When former Miss Teen Lincolnshire Danielle Terry entered the world of pageantry, it’s fair to say that she did so with the same apprehensions that any of us would, unnerved by the stigmatized shadow that shows like Toddlers and Tiaras cast over the cat walk.
Most expect self-love to be the cynical reason for applying, rather than a beautiful consequence. It’s a lot easier to hate someone for loving themselves than it is to encourage it, and other than masking disguised jealousy, I’ll never understand why.
I went to secondary school with Danielle, and for someone who struggled greatly with self-image, I’d never have predicted pageantry as being the next stage in her life.
“They are not just looking for pretty girls. It’s about your confidence and grace. Nothing is about the face. Even when I had my makeup on, I still made sure I looked like me.”

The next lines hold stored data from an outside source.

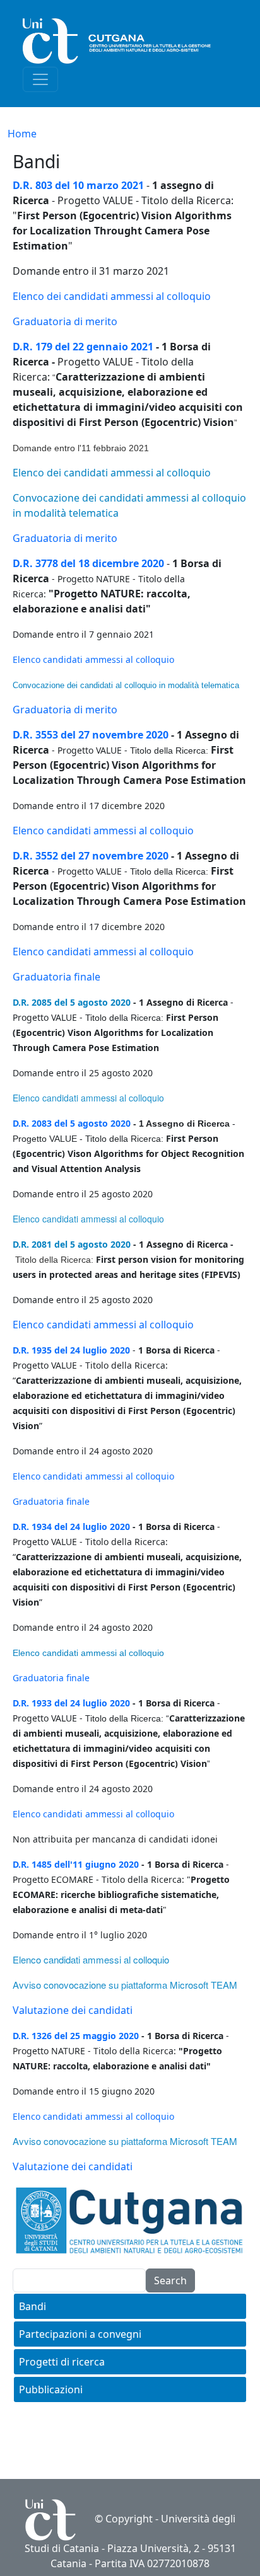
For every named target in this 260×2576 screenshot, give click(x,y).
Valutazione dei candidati (73, 2010)
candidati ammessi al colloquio (107, 659)
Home (22, 134)
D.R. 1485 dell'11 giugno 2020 (76, 1864)
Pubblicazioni (51, 2389)
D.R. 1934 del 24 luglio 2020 (71, 1526)
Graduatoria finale (56, 977)
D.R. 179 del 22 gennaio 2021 (83, 347)
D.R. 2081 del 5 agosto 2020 (72, 1244)
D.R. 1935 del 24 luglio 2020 (71, 1350)
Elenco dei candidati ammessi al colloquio (112, 296)
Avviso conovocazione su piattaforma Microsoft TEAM (125, 1984)
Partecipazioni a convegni (80, 2334)
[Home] (125, 41)
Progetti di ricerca (62, 2362)
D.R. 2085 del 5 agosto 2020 (72, 1002)
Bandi (32, 2306)
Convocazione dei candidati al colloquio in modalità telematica (126, 685)
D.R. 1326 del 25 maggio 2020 (76, 2036)
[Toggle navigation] (40, 79)
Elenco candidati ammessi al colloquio (103, 830)
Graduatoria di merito (65, 321)
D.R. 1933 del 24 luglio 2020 (71, 1703)
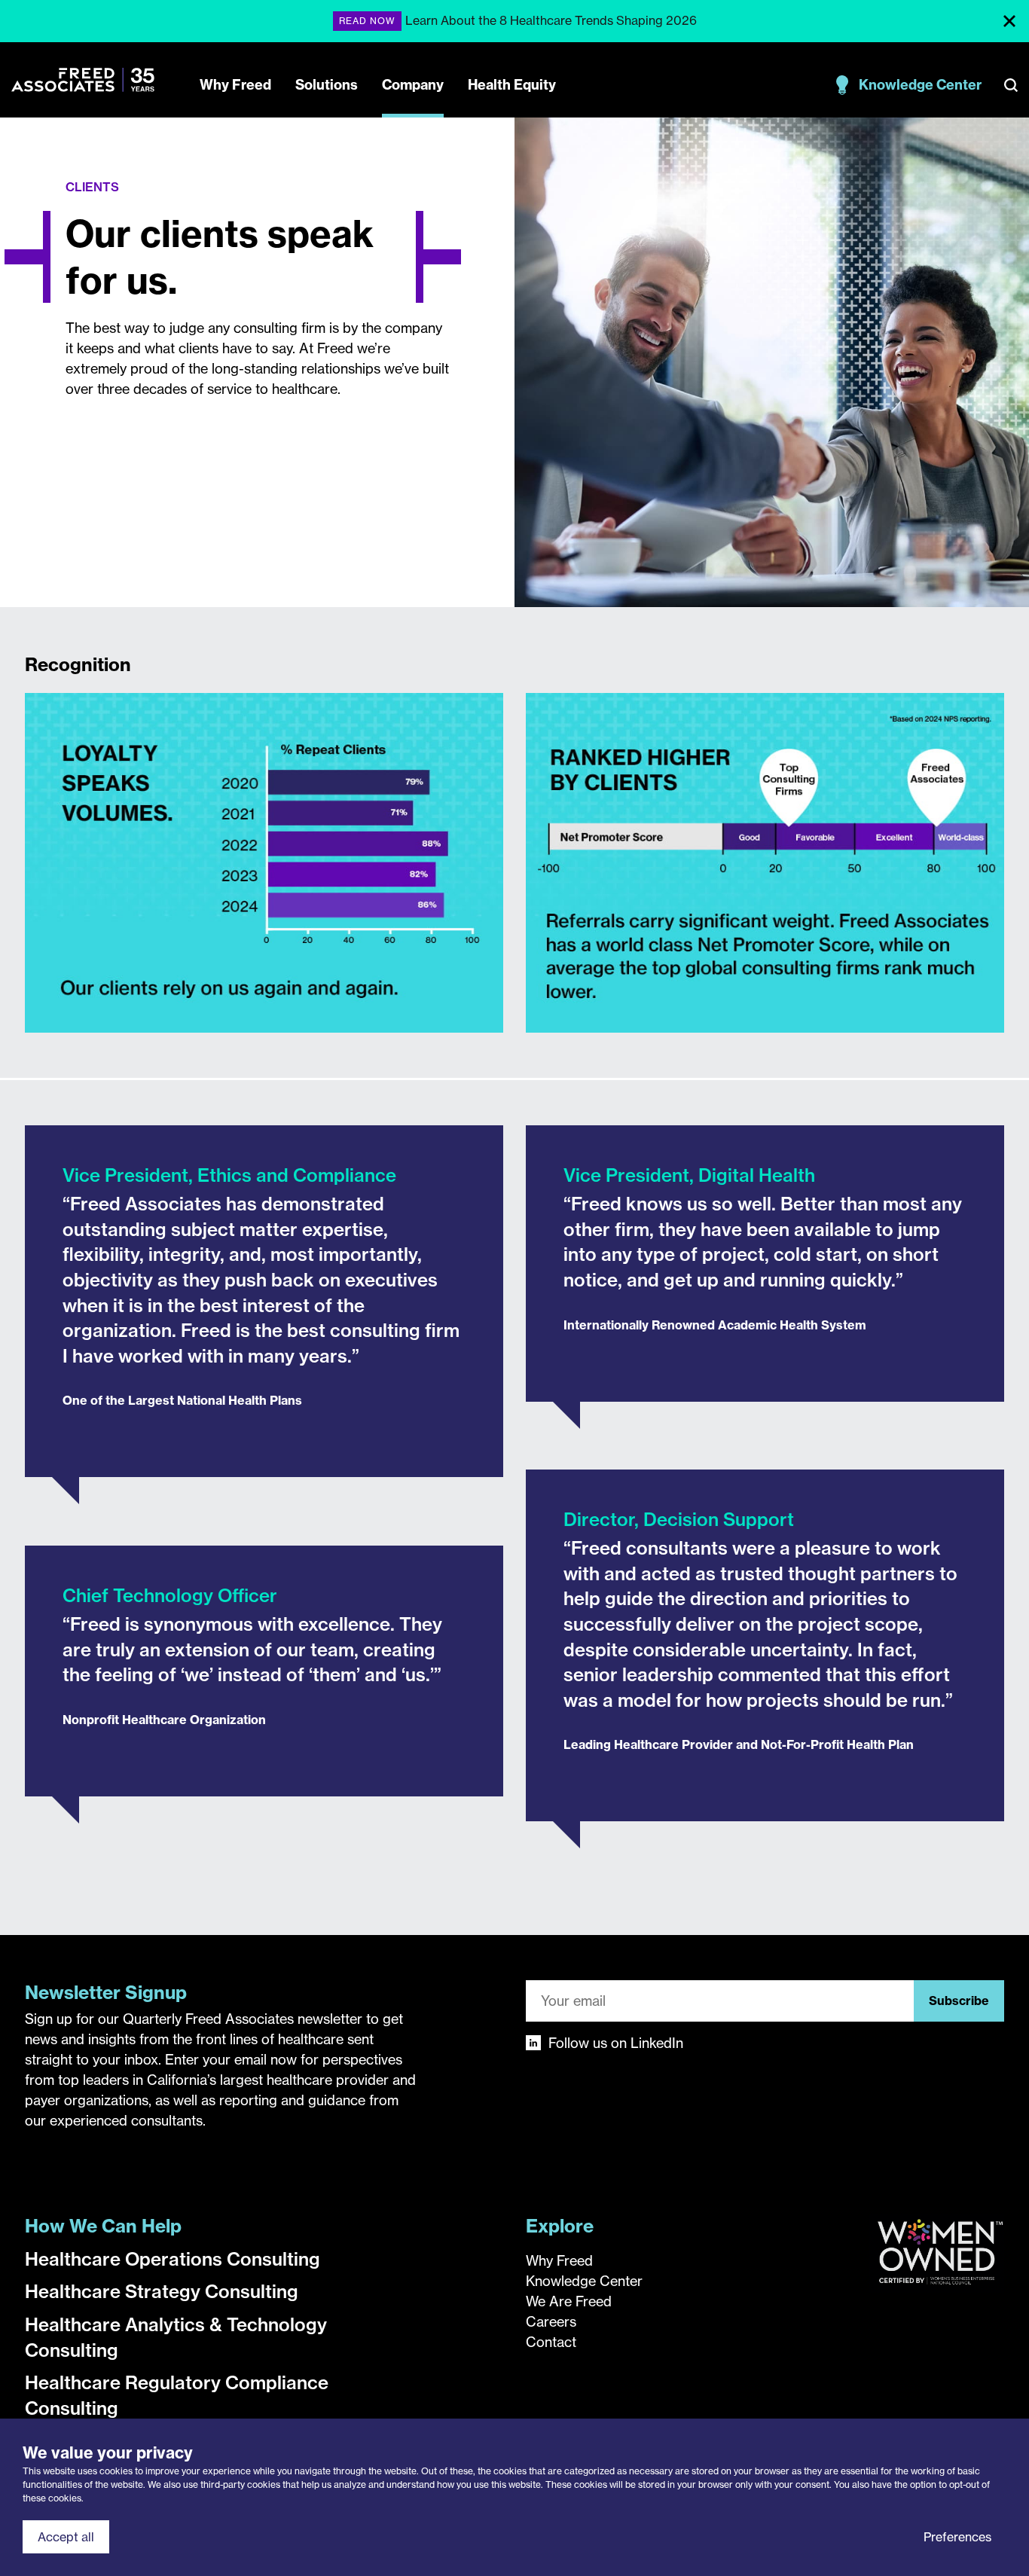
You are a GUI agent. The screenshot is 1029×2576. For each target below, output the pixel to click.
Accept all (66, 2536)
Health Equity (512, 84)
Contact (551, 2342)
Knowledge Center (920, 84)
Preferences (957, 2536)
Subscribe (959, 2000)
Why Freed (235, 84)
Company (413, 84)
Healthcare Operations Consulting (172, 2259)
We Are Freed (569, 2301)
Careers (551, 2321)
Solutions (326, 84)
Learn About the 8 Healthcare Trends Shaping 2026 (551, 20)
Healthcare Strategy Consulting (161, 2291)
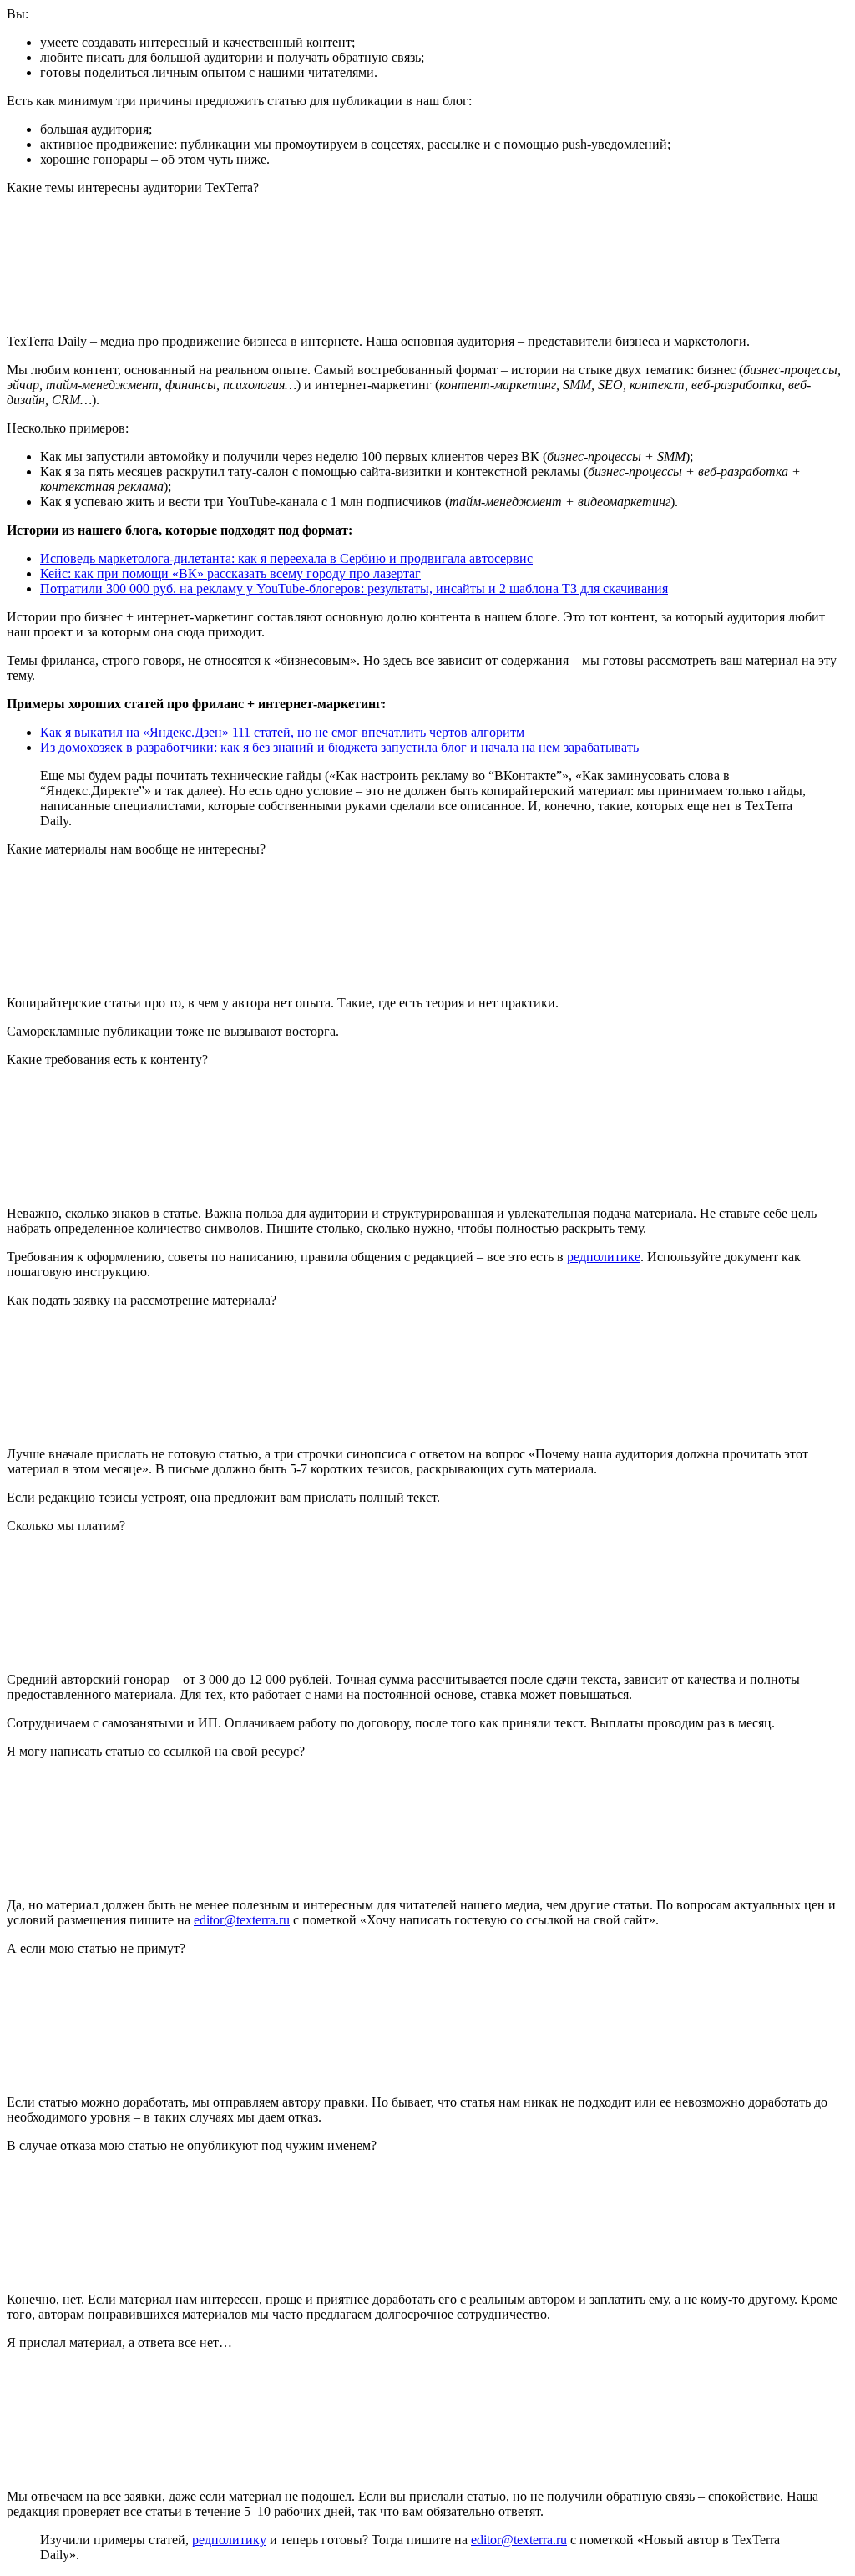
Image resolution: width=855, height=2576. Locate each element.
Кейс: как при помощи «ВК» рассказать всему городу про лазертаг (230, 573)
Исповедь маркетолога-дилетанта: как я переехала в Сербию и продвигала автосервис (286, 558)
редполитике (603, 1257)
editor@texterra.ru (242, 1920)
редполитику (229, 2540)
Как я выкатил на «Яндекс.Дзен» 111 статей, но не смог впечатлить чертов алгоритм (282, 732)
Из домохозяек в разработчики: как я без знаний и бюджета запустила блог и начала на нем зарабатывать (339, 747)
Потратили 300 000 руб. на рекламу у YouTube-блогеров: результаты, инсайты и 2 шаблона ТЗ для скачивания (354, 588)
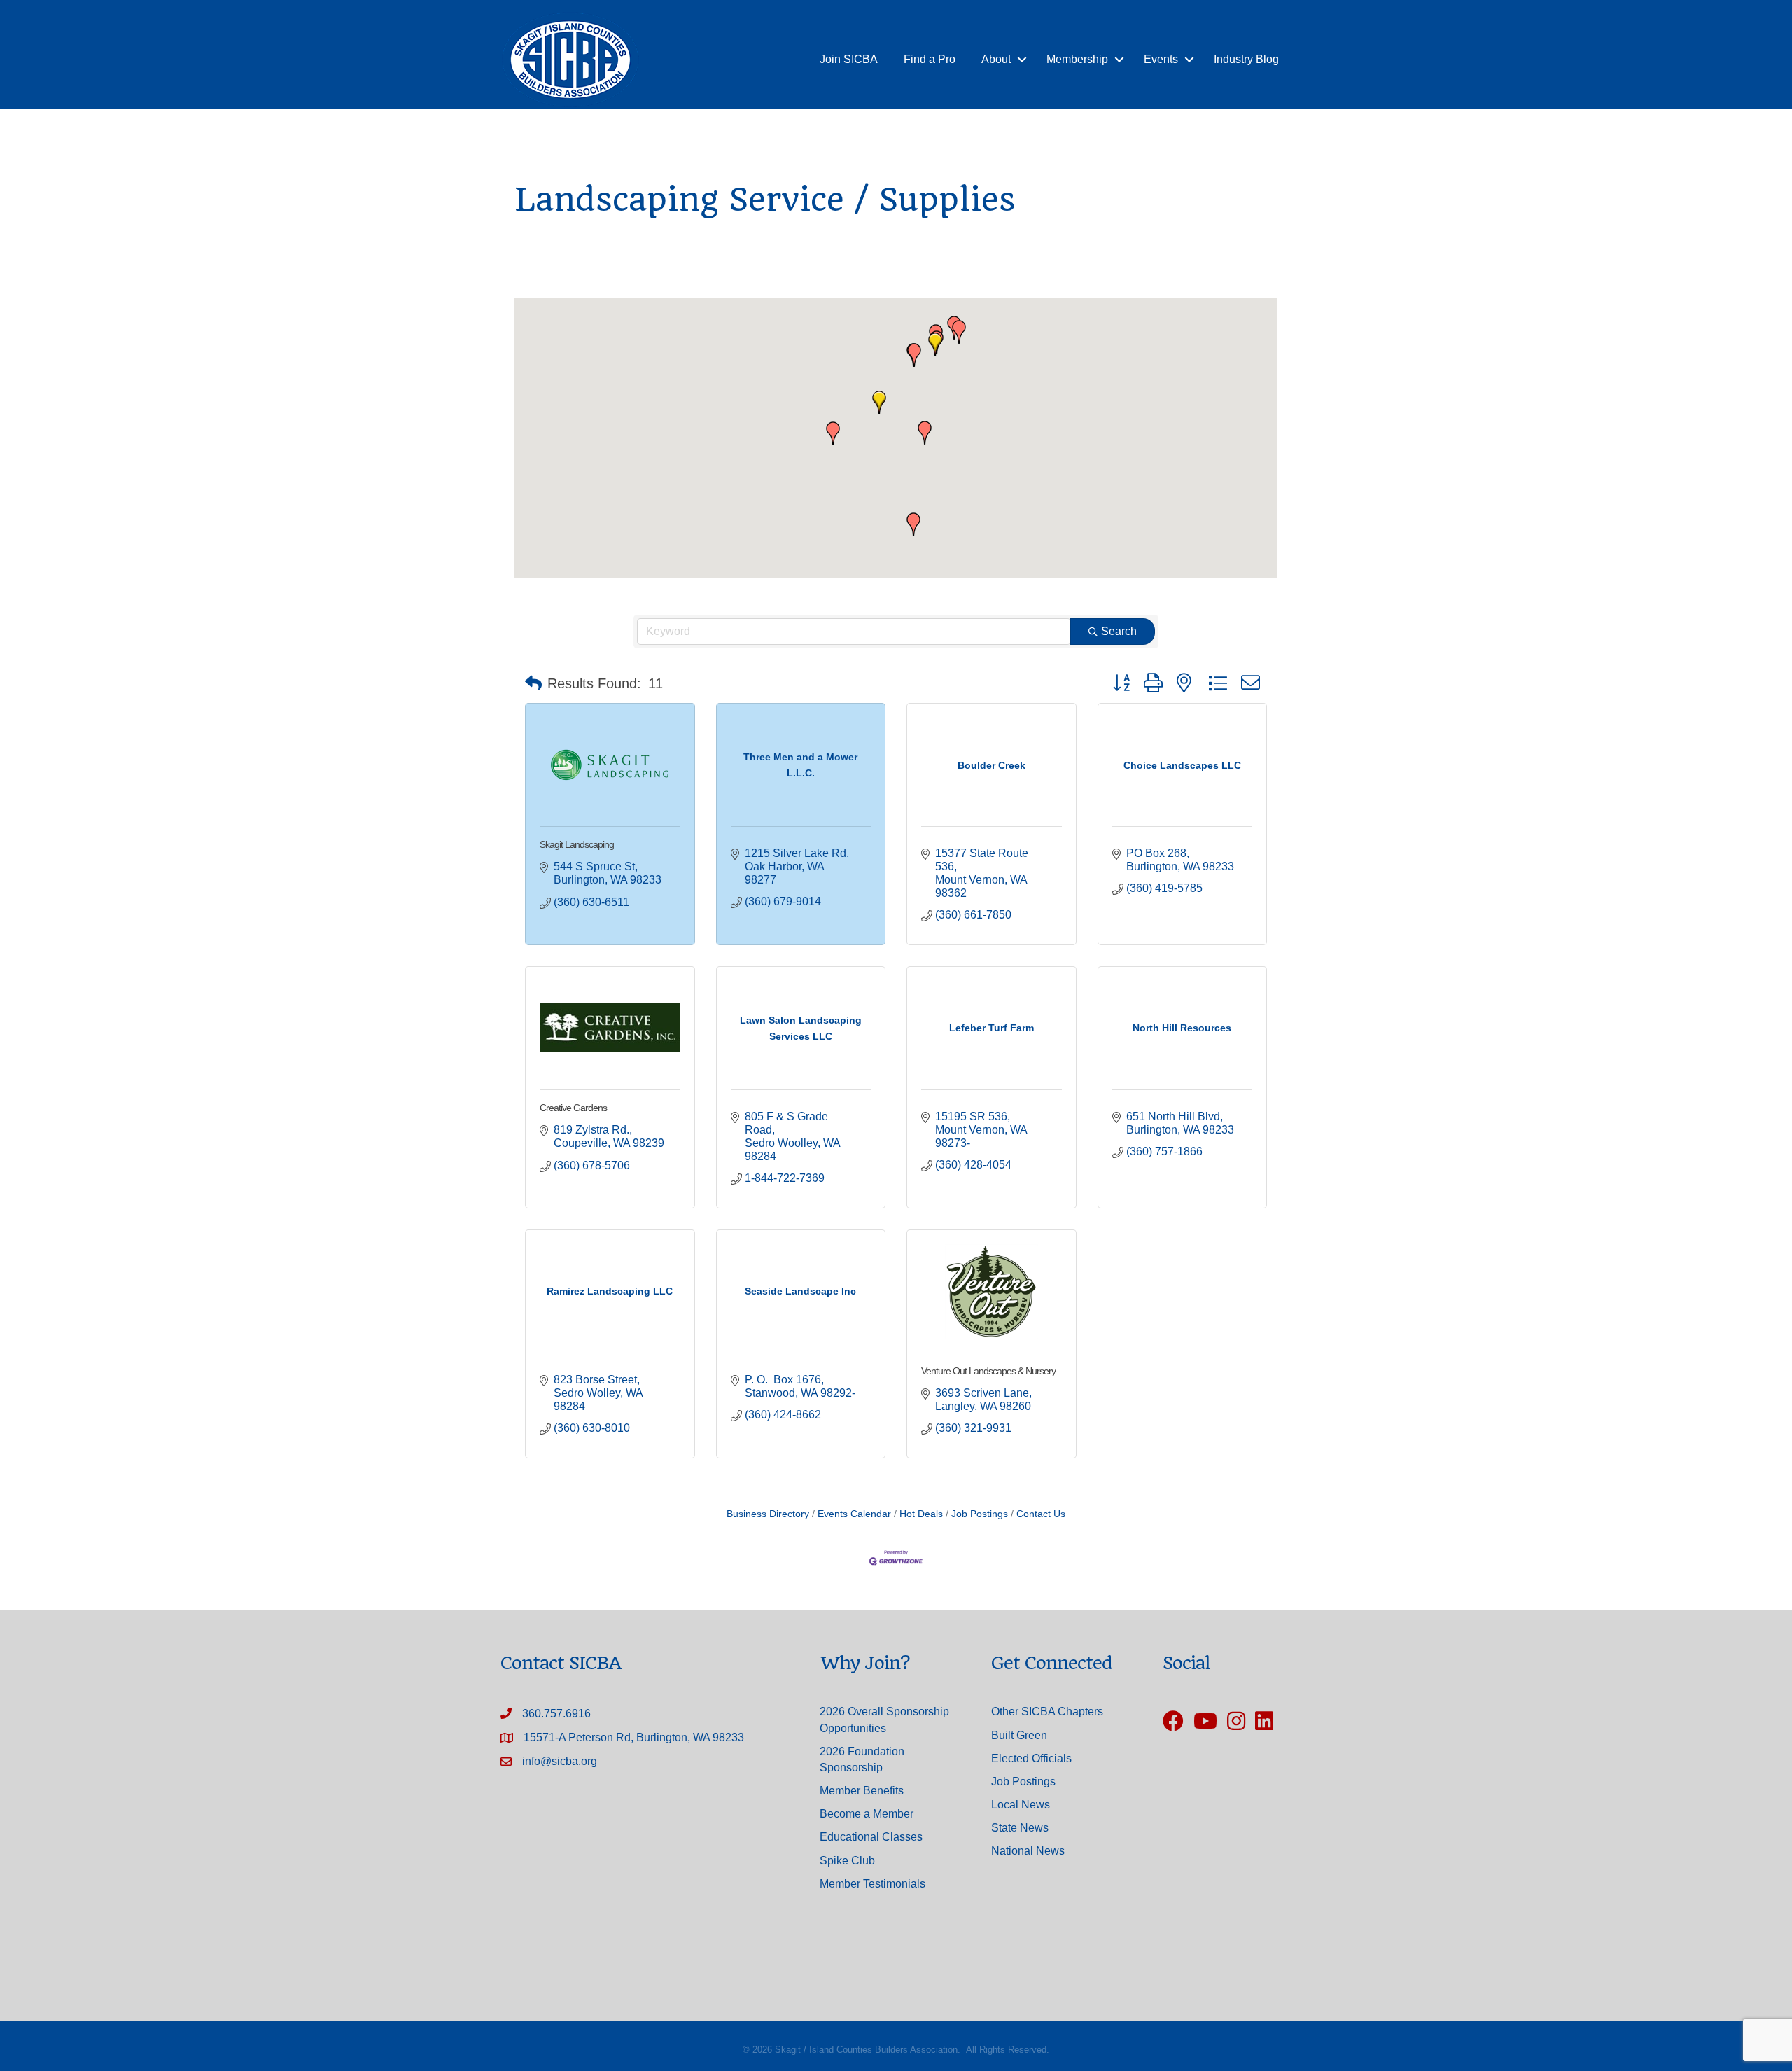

The more she refuted the term ‘beauty’ pageant, the more intrigued I became. However, after reading their ethos, Miss Teen Great Britain was far different to what I’d expected.
With 50% of the overall score reliant on a successful interview, it was clear that character was important. This is far from the “How would you save the world?” rehearsed answers that judges can sob over. No, this is a real character exploration. Winning is something they earn through effort and experience, not through a spray tan and flippers.
Expanding on such experiences, she explained the plethora of charity work that the girls get involved in prior to the final. Last years contestants raised over £40,000 for Together For Short Lives.
“I had such an amazing year in the build up to the pageant. It’s not just about the actual day, it’s about representing your local area and getting involved. I wanted to do something valuable, and my platform allowed me to do this.”
Regardless of our cynicism, the face of pageantry has evolved. Greeted with her elegant posture and glamorous hair and makeup, it was initially difficult to look past the stigma, but as we spoke, I felt her confidence and her genuine desire to advance herself exude through her smile.
“I never entered with the expectation of getting a crown. I wanted to make new friends and experiences, and that’s what I did.”
For these girls, winning is now simply a bonus.